In this market situation, Powernet challenges the power supply market with modular inverters that provide a swift, flexible and cost-efficient way to meet new requirements. Energy production and transmission and many industrial processes typically depend on critical devices and control circuitry that are backed up by 110 VDC systems. In addition to DC input power, these devices require an AC backup power supply. In the long term, it is considerably more cost-effective and flexible to use an inverter to convert the AC electricity from existing batteries than to use a UPS.
In energy production and transmission, critical and widely used applications include electrical grid substations, power plants and gas and oil pump stations. In the process industry, protection and control circuitry require a power input with a backup system to ensure the circuitry's smooth operation. The greatest growth potential is seen in the redundant, modular solutions that are gradually emerging in the energy and industrial sectors.
Powernet believes that there is significant growth potential in the energy and industrial sectors. 'As we see it, these sectors have long depended on UPS-based solutions, but the steady increase in electricity consumption and a sharper focus on product life-cycle cost-efficiency are steering decision-makers toward alternative and more sustainable solutions, such as inverters', declares Business Unit Manager Tuomo Räsänen, of Powernet Oy.

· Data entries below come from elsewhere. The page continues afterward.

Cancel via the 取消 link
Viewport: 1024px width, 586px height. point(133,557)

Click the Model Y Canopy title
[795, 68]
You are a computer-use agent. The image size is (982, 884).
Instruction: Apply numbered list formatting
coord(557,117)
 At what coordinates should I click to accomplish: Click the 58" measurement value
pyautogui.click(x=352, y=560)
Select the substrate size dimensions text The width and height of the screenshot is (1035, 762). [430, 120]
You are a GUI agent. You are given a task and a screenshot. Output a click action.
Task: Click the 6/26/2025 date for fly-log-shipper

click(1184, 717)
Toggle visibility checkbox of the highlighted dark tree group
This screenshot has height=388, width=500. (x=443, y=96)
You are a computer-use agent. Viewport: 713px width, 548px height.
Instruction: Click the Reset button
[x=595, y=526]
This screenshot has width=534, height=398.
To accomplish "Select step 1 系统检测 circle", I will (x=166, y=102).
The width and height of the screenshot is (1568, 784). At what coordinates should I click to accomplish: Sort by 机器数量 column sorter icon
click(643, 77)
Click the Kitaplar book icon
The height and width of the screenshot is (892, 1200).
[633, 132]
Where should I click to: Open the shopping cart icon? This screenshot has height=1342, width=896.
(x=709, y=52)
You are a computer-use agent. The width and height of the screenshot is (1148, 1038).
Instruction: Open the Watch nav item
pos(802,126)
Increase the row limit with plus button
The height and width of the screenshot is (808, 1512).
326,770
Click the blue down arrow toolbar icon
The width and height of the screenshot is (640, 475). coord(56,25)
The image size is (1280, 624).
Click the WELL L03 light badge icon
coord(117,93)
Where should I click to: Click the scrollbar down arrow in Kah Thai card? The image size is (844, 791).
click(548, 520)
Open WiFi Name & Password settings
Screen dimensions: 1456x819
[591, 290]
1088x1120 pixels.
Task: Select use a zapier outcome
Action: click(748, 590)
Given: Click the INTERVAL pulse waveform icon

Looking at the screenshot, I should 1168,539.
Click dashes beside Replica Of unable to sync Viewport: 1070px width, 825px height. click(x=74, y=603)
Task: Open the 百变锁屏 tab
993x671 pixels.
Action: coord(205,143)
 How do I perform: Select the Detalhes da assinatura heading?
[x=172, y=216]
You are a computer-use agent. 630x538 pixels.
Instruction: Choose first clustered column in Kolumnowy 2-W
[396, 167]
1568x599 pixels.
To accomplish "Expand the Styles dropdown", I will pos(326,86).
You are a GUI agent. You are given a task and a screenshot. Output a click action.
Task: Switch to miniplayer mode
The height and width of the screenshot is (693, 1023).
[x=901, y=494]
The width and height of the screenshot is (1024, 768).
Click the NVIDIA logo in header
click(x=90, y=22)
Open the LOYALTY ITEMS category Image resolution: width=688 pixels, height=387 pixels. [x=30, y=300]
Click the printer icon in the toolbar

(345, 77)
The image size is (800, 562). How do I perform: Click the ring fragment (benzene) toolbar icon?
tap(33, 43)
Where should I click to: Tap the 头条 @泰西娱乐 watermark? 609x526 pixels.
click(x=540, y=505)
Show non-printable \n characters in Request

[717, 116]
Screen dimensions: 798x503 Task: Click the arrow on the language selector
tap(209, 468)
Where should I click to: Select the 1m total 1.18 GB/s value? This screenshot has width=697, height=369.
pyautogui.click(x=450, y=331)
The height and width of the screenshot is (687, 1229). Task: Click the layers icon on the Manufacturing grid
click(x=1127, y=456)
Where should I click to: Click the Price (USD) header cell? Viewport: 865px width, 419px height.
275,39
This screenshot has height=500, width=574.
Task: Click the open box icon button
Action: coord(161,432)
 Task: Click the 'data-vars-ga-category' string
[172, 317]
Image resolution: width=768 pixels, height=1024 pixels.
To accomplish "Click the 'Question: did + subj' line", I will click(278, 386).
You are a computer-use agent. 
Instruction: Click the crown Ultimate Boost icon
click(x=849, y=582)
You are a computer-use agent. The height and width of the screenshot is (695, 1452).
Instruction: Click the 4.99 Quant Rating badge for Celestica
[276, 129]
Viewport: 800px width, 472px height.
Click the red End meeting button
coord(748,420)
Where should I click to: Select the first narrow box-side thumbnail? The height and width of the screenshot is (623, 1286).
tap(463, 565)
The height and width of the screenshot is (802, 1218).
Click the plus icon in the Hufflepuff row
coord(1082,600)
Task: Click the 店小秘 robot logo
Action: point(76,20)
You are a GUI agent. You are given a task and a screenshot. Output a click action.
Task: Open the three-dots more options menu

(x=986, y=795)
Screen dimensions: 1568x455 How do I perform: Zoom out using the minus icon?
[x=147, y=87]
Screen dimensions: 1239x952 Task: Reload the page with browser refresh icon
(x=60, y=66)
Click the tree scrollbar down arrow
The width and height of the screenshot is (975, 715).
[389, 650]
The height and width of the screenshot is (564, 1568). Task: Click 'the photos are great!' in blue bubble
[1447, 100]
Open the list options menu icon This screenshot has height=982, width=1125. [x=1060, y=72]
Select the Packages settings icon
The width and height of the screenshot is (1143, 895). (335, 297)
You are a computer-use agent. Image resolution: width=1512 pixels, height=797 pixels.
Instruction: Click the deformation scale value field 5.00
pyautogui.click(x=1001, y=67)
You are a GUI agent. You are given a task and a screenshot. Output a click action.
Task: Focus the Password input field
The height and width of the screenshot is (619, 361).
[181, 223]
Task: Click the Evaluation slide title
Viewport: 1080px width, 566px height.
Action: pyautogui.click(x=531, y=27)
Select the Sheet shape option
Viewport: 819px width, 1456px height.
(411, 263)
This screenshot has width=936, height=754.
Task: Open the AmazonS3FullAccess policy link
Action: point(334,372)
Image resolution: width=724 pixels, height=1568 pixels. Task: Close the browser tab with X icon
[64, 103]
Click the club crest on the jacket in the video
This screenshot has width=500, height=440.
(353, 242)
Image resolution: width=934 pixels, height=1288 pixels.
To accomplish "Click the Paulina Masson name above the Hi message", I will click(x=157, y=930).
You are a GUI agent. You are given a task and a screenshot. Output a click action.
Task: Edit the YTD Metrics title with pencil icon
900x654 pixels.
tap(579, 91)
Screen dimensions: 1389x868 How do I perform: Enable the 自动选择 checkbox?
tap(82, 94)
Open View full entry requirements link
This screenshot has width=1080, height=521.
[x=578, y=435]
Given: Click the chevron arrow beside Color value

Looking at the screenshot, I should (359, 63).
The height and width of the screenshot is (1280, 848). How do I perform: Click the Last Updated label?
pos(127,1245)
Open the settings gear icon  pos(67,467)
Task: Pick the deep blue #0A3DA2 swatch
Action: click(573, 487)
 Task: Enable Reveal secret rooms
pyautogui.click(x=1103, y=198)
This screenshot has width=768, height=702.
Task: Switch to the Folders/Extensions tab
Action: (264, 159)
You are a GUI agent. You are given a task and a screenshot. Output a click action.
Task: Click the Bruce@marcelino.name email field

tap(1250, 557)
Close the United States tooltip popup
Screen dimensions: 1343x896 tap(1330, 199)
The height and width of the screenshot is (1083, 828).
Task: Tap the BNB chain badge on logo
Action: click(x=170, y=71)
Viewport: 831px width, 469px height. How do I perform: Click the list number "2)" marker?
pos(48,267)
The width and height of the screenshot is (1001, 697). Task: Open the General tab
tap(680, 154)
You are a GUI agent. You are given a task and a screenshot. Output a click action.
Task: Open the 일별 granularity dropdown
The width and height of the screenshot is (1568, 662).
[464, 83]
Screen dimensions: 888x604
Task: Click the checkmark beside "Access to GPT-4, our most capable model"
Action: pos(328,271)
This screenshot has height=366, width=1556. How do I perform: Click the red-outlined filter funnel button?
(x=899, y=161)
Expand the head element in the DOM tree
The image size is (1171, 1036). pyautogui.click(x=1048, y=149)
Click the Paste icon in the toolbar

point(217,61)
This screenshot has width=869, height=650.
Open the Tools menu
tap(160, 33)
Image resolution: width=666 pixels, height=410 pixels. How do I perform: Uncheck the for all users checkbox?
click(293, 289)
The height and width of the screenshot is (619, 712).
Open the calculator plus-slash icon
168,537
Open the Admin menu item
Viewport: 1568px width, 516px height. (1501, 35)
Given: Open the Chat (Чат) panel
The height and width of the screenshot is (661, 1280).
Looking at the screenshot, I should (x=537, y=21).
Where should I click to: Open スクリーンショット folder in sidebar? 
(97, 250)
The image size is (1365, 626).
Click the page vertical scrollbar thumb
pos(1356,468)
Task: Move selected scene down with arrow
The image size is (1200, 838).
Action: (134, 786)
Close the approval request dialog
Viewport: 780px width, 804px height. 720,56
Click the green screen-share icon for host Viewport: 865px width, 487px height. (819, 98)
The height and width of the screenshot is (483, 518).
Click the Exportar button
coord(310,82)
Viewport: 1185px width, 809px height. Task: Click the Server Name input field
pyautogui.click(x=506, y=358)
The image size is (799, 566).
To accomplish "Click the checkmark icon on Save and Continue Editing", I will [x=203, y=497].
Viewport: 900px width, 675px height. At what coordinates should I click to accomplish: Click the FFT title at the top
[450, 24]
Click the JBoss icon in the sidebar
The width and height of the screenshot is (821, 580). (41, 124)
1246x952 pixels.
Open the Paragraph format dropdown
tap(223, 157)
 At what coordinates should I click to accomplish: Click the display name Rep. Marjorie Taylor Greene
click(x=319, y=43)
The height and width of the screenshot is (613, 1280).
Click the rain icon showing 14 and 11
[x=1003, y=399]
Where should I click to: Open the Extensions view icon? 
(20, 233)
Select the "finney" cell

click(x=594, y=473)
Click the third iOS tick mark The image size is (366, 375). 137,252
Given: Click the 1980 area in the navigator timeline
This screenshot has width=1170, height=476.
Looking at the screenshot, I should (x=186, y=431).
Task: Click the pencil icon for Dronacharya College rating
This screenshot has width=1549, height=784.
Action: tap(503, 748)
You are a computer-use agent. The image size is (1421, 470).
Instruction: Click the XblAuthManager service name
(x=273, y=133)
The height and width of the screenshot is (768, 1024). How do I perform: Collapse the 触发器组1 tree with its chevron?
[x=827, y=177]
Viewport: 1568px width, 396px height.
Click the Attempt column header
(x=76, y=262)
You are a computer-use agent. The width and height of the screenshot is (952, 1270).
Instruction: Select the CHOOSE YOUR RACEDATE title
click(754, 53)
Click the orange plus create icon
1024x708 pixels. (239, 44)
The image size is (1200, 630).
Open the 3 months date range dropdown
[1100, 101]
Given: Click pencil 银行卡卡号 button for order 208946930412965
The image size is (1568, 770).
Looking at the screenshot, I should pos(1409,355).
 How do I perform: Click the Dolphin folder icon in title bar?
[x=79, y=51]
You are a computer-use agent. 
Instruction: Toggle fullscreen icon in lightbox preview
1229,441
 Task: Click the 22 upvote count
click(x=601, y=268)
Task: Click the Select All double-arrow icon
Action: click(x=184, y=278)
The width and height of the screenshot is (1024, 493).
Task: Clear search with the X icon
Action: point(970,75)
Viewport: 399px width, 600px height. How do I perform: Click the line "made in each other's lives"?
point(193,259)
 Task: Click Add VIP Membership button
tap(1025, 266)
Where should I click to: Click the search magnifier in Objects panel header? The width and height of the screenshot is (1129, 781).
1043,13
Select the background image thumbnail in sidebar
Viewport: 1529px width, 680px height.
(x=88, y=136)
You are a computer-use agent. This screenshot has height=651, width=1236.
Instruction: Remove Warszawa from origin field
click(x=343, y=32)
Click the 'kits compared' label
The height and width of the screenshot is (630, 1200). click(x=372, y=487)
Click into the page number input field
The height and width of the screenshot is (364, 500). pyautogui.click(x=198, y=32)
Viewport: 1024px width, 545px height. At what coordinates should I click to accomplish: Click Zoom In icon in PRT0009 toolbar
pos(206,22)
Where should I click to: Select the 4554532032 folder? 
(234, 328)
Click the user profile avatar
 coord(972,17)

Inverters have a solid track record in the telecommunications business. 'Inverters are ideally suited to AC power input for telecommunications equipment. Systems can be constructed, moved and expanded as the needs change. Inverters have a long life span - as long as that of the telecommunication equipment to which they supply power. They have no components that deteriorate over time, unlike the batteries in a UPS system. Inverters utilise the existing batteries of a DC system, which is expandable through the addition of more batteries to the existing capacity', Räsänen says to sum up the concept.